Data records
....
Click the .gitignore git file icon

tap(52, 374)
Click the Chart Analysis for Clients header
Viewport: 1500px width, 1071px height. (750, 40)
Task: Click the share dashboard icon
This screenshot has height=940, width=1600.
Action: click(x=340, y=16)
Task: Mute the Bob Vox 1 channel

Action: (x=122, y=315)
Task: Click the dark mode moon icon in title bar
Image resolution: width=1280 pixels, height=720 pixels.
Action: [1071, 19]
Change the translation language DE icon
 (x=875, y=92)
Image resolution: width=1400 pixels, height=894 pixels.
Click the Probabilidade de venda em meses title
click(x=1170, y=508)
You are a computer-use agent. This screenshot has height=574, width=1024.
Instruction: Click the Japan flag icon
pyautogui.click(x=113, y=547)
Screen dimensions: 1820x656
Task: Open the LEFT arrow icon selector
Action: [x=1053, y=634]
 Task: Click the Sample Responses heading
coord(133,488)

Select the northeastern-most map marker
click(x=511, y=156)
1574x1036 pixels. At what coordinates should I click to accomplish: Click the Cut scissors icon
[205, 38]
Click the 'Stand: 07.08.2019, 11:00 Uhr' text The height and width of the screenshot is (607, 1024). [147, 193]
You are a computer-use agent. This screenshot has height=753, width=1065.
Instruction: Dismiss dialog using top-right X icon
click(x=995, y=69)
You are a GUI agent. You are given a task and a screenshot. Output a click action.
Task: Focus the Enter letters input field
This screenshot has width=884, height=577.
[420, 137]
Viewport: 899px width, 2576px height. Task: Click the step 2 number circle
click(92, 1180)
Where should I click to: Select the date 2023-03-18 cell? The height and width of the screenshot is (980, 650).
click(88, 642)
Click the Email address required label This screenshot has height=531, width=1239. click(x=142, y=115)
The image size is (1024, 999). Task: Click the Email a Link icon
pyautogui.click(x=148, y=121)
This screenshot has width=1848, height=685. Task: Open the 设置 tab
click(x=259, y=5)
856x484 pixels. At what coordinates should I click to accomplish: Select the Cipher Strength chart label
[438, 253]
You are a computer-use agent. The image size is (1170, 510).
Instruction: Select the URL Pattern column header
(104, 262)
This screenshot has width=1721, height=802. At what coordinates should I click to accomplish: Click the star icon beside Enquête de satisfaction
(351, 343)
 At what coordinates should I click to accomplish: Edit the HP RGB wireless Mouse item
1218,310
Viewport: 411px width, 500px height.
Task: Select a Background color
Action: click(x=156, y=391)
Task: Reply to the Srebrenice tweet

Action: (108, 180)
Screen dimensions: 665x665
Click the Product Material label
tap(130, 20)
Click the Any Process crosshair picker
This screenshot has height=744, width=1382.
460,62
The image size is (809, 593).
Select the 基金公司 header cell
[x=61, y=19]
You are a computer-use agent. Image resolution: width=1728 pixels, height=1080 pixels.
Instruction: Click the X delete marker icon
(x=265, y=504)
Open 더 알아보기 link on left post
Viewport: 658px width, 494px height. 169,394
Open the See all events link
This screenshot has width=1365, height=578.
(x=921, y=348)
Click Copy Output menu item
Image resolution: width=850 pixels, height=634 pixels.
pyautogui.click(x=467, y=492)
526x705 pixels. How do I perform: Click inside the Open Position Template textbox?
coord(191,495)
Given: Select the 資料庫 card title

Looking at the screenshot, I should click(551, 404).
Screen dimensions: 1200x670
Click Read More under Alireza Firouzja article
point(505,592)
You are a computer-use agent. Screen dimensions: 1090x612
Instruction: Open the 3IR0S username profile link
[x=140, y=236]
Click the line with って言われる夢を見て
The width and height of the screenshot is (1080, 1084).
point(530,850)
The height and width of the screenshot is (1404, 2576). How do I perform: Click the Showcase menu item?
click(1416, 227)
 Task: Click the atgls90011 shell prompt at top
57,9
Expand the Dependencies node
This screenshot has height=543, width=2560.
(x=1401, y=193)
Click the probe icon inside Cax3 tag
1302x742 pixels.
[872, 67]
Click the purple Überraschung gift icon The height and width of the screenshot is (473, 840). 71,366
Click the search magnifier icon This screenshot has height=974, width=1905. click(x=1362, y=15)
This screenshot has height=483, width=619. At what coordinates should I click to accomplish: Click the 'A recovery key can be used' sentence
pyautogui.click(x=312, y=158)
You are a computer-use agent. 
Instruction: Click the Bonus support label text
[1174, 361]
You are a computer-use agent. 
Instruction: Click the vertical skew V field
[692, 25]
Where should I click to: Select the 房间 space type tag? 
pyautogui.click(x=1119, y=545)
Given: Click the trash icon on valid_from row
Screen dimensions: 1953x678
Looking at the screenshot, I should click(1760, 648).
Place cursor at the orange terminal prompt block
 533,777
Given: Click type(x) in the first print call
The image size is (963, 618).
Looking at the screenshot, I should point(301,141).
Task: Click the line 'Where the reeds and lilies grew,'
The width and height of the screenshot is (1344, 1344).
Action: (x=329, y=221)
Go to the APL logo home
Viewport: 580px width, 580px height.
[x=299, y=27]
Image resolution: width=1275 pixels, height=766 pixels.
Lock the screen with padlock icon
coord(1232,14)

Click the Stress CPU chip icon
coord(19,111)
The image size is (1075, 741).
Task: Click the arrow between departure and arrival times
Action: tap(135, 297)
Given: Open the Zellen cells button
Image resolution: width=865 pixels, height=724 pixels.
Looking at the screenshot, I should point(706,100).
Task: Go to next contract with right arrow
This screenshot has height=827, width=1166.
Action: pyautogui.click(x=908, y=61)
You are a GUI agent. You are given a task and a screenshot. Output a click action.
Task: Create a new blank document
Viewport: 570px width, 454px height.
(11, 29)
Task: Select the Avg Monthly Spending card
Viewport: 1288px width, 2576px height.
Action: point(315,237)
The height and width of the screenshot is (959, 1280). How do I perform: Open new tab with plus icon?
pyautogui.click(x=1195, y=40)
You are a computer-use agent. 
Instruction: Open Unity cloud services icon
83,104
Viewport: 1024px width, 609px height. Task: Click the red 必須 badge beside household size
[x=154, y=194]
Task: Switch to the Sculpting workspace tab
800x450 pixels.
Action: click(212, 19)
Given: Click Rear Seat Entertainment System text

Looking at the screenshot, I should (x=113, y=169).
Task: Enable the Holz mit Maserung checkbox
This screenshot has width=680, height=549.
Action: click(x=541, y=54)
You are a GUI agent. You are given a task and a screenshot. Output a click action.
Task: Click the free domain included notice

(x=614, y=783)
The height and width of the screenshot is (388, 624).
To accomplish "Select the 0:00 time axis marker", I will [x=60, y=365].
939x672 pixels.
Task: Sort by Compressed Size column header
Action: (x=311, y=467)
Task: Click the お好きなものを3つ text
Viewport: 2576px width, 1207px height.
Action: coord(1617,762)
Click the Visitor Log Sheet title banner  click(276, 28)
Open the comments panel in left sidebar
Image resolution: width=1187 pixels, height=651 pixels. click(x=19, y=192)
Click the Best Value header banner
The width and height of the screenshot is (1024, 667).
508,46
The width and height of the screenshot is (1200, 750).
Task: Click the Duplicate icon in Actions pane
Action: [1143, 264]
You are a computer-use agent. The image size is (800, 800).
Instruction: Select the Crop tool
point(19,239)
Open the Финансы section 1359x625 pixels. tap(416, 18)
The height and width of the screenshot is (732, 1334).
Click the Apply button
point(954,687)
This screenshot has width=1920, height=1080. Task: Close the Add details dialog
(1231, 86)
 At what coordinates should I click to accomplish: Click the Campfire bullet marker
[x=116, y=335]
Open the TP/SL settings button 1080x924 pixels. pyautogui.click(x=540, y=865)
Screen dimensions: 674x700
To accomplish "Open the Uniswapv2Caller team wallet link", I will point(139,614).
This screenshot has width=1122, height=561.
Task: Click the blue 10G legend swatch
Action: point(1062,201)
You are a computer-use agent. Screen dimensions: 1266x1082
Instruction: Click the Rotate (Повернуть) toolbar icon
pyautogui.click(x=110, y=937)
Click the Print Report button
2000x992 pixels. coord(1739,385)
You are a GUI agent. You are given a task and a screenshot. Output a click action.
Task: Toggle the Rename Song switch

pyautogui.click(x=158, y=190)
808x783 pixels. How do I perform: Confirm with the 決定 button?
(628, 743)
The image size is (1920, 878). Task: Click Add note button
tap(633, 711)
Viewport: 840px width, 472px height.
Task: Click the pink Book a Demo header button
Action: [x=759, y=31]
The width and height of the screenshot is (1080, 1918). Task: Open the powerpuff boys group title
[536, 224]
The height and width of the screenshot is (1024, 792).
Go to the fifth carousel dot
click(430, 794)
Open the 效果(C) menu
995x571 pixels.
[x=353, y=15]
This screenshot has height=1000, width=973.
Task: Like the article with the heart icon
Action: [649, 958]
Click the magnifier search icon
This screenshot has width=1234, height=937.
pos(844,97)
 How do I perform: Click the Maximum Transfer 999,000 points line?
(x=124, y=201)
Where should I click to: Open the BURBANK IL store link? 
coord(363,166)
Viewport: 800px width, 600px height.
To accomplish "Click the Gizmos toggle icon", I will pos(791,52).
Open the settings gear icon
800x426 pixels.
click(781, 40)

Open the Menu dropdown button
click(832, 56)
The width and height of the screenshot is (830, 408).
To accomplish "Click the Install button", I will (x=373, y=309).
....
WHAT TO WORK ON
Show a copy of each line from the data that includes the word "computer".

EXERCISE ANSWER
You are a computer-use agent. This screenshot has height=574, width=1024.
You are a computer-use agent. This screenshot has height=753, width=1065.
You are a computer-use agent. The image size is (1170, 510).
You are a computer-use agent. Image resolution: width=1728 pixels, height=1080 pixels.
You are a computer-use agent. Screen dimensions: 1090x612
You are a computer-use agent. 
You are a computer-use agent. 
You are a computer-use agent. 
You are a computer-use agent. The image size is (800, 800).
You are a computer-use agent. Screen dimensions: 1266x1082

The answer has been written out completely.